- Written exercise: Render every line of the entries below as a Markdown table with two columns, No. and Line, numbering the rows in order and skipping blank lines.

Entries from a dataset

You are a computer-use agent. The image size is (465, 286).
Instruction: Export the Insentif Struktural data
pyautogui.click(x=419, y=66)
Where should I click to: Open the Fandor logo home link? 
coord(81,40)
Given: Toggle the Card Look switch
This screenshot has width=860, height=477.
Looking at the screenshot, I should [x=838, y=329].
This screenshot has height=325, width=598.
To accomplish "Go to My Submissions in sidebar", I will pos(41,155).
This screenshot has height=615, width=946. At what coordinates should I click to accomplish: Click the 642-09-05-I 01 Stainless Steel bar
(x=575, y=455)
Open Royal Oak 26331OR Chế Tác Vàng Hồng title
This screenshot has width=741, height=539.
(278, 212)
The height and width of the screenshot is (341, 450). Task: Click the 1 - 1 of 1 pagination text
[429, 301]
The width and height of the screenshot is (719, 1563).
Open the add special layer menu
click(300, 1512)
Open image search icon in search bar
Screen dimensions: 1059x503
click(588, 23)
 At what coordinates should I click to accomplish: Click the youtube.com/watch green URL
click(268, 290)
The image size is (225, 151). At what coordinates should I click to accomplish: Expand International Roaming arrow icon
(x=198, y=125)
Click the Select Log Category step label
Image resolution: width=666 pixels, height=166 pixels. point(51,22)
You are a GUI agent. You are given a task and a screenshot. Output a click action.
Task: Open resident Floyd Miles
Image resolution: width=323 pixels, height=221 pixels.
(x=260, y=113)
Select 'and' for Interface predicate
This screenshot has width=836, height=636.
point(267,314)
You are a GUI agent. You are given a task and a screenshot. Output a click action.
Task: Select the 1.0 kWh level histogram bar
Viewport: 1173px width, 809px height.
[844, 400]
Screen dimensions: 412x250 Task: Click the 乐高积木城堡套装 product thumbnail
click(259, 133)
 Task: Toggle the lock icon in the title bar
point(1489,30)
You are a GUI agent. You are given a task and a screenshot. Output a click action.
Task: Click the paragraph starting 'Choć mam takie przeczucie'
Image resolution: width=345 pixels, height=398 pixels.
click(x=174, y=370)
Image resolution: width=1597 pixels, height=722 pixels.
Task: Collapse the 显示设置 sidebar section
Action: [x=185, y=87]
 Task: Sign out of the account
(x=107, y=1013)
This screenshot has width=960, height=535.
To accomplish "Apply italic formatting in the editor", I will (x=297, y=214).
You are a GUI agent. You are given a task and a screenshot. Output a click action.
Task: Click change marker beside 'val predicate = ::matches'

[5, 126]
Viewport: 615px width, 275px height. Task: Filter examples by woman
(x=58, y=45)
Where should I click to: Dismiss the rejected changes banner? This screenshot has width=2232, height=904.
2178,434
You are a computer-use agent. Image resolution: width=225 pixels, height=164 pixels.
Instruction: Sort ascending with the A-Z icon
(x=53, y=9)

- Output below:
| No. | Line |
|---|---|
| 1 | You are a computer-use agent. The image size is (465, 286). |
| 2 | Instruction: Export the Insentif Struktural data |
| 3 | pyautogui.click(x=419, y=66) |
| 4 | Where should I click to: Open the Fandor logo home link?  |
| 5 | coord(81,40) |
| 6 | Given: Toggle the Card Look switch |
| 7 | This screenshot has width=860, height=477. |
| 8 | Looking at the screenshot, I should [x=838, y=329]. |
| 9 | This screenshot has height=325, width=598. |
| 10 | To accomplish "Go to My Submissions in sidebar", I will pos(41,155). |
| 11 | This screenshot has height=615, width=946. At what coordinates should I click to accomplish: Click the 642-09-05-I 01 Stainless Steel bar |
| 12 | (x=575, y=455) |
| 13 | Open Royal Oak 26331OR Chế Tác Vàng Hồng title |
| 14 | This screenshot has width=741, height=539. |
| 15 | (278, 212) |
| 16 | The height and width of the screenshot is (341, 450). Task: Click the 1 - 1 of 1 pagination text |
| 17 | [429, 301] |
| 18 | The width and height of the screenshot is (719, 1563). |
| 19 | Open the add special layer menu |
| 20 | click(300, 1512) |
| 21 | Open image search icon in search bar |
| 22 | Screen dimensions: 1059x503 |
| 23 | click(588, 23) |
| 24 |  At what coordinates should I click to accomplish: Click the youtube.com/watch green URL |
| 25 | click(268, 290) |
| 26 | The image size is (225, 151). At what coordinates should I click to accomplish: Expand International Roaming arrow icon |
| 27 | (x=198, y=125) |
| 28 | Click the Select Log Category step label |
| 29 | Image resolution: width=666 pixels, height=166 pixels. point(51,22) |
| 30 | You are a GUI agent. You are given a task and a screenshot. Output a click action. |
| 31 | Task: Open resident Floyd Miles |
| 32 | Image resolution: width=323 pixels, height=221 pixels. |
| 33 | (x=260, y=113) |
| 34 | Select 'and' for Interface predicate |
| 35 | This screenshot has width=836, height=636. |
| 36 | point(267,314) |
| 37 | You are a GUI agent. You are given a task and a screenshot. Output a click action. |
| 38 | Task: Select the 1.0 kWh level histogram bar |
| 39 | Viewport: 1173px width, 809px height. |
| 40 | [844, 400] |
| 41 | Screen dimensions: 412x250 Task: Click the 乐高积木城堡套装 product thumbnail |
| 42 | click(259, 133) |
| 43 |  Task: Toggle the lock icon in the title bar |
| 44 | point(1489,30) |
| 45 | You are a GUI agent. You are given a task and a screenshot. Output a click action. |
| 46 | Task: Click the paragraph starting 'Choć mam takie przeczucie' |
| 47 | Image resolution: width=345 pixels, height=398 pixels. |
| 48 | click(x=174, y=370) |
| 49 | Image resolution: width=1597 pixels, height=722 pixels. |
| 50 | Task: Collapse the 显示设置 sidebar section |
| 51 | Action: [x=185, y=87] |
| 52 |  Task: Sign out of the account |
| 53 | (x=107, y=1013) |
| 54 | This screenshot has width=960, height=535. |
| 55 | To accomplish "Apply italic formatting in the editor", I will (x=297, y=214). |
| 56 | You are a GUI agent. You are given a task and a screenshot. Output a click action. |
| 57 | Task: Click change marker beside 'val predicate = ::matches' |
| 58 | [5, 126] |
| 59 | Viewport: 615px width, 275px height. Task: Filter examples by woman |
| 60 | (x=58, y=45) |
| 61 | Where should I click to: Dismiss the rejected changes banner? This screenshot has width=2232, height=904. |
| 62 | 2178,434 |
| 63 | You are a computer-use agent. Image resolution: width=225 pixels, height=164 pixels. |
| 64 | Instruction: Sort ascending with the A-Z icon |
| 65 | (x=53, y=9) |